NETTALI.COM – La souveraineté pharmaceutique au cœur des politiques publiques. Telle est l’ambition affichée par le gouvernement, qui vise à produire au moins 50% de ses besoins des médicaments et consommables, d’ici à 2035. L’annonce est faite par le ministre de l’Economie, du Plan et de la Coopération, Amadou Hott.

L’Etat du Sénégal a érigé la souveraineté pharmaceutique en priorité, si l’on en croit le ministre Amadou Hott.  “Le président Macky Sall a érigé la souveraineté pharmaceutique comme une priorité pour saisir toutes les opportunités qu’offre ce secteur afin de le rendre plus compétitif et capable d’assurer 50% de la demande nationale d’ici à l’horizon 2035”, a déclaré l’argentier de l’Etat, qui s’exprimait lundi, à l’occasion de la cérémonie d’ouverture de l’atelier intensif de structuration de l’industrie pharmaceutique, organisé par le Bureau opérationnel de suivi du PSE (BOS), en relation avec les ministères de la Santé, de l’Economie, du Développement industriel et l’ensemble des parties prenantes concernées.

“L’ambition du Sénégal, précise-t-il, à travers ce projet phare dénommé ’Dakar Medical City’ est d’être le centre de soins de référence et un hub pharmaceutique au niveau régional”.

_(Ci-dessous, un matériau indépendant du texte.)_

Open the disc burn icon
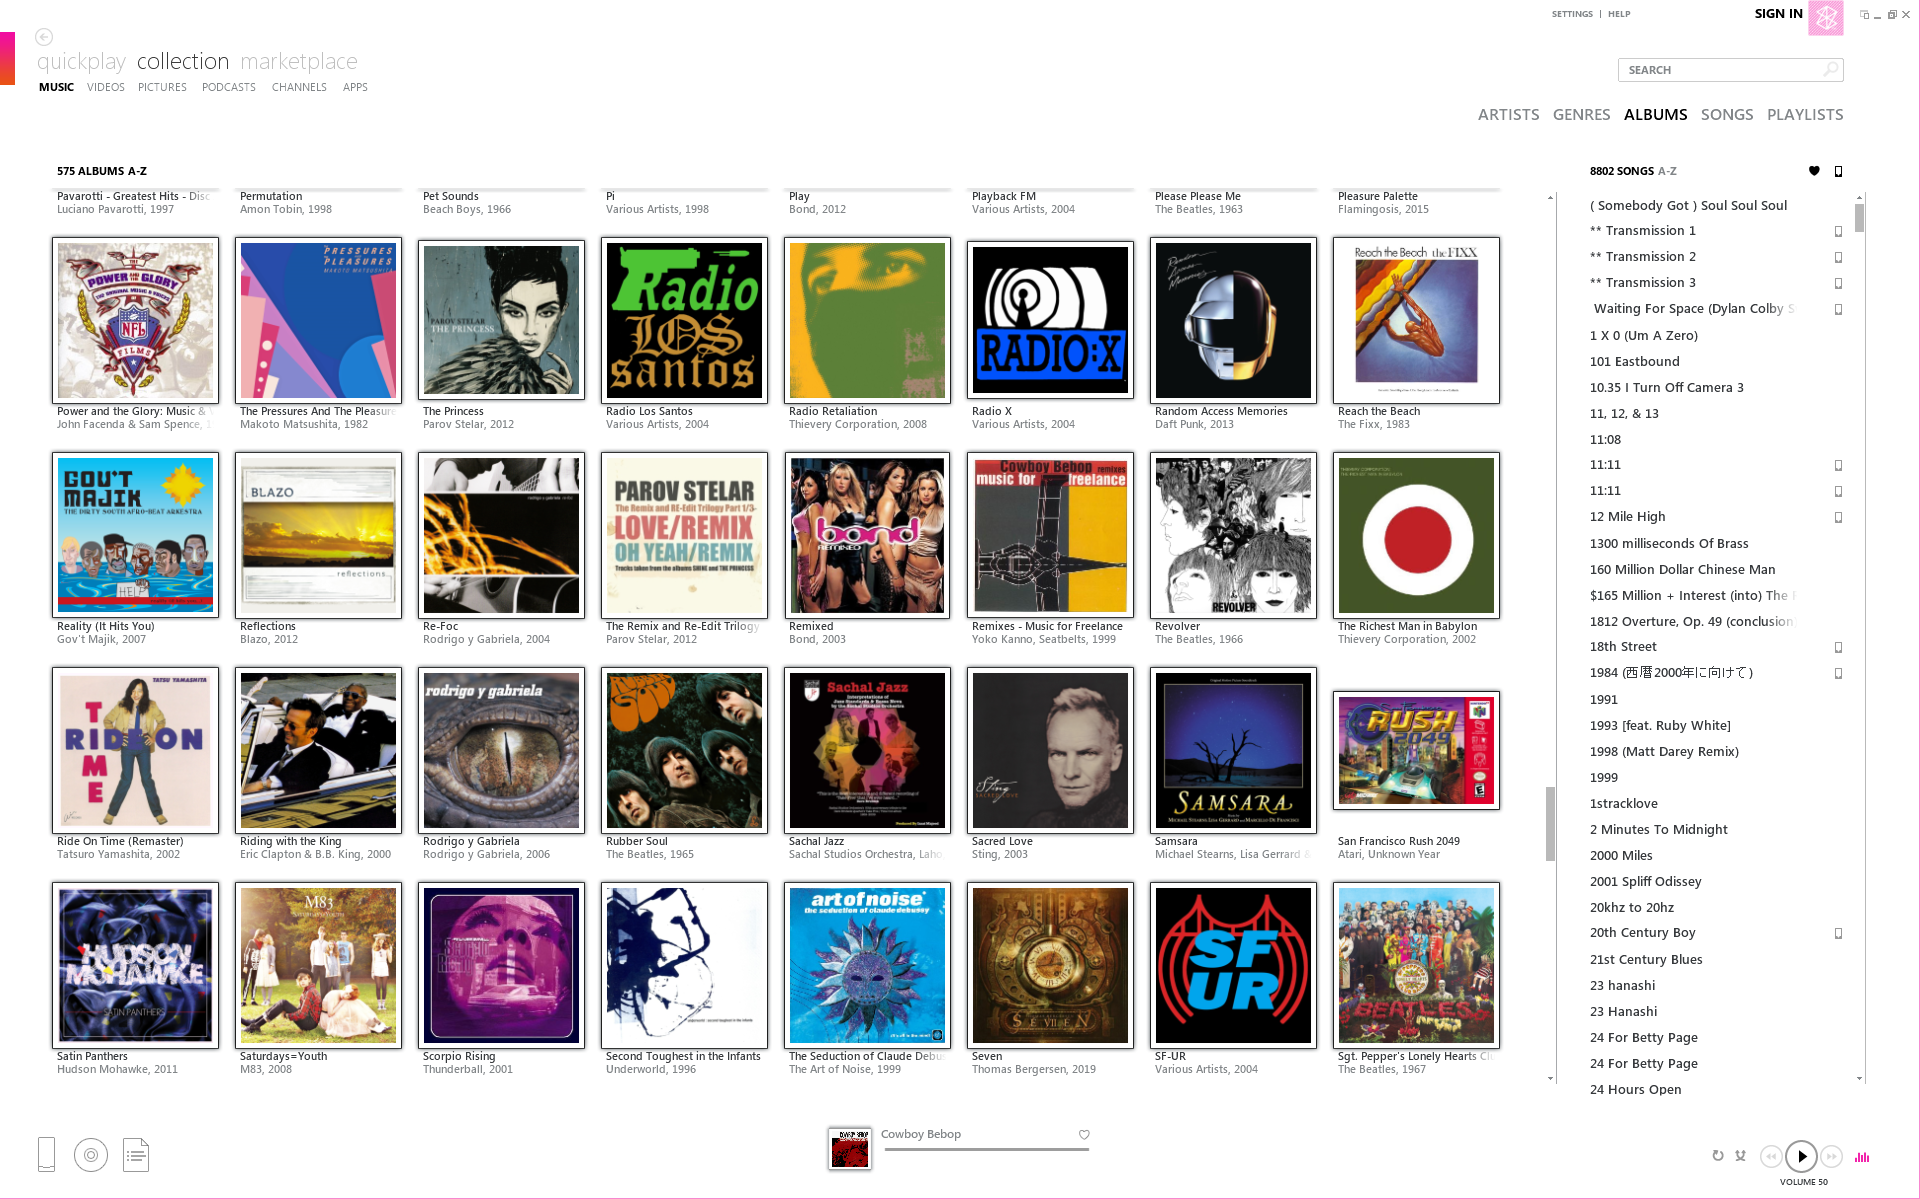pos(91,1155)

“Cette orientation inscrite dans le Plan d’action prioritaires ajusté et accéléré pour la relance de l’économie ( PAP2A) est justifiée par le contexte de la pandémie du Covid-19, qui a fini d’ériger le secteur de la santé comme une des priorités à réaliser pour renforcer la résilience du pays et maintenir sa dynamique d’émergence”, mentionne-t-il encore.

De l’avis du ministre de l’Economie, la réussite de ce projet repose inéluctablement sur une “implication massive du secteur privé”. Ainsi, il a préconisé l’ouverture du capital social des entreprises pharmaceutiques aux non-pharmaciens, avec un contenu local plus soutenu. A cet effet, le ministre Amadou Hott a annoncé la “réforme et la mise à jour des textes phares qui gouvernent le secteur qui, pour la plupart, datent de bien avant les indépendances”. Cela, pour “faire de la relance de l’industrie pharmaceutique, une réalité”.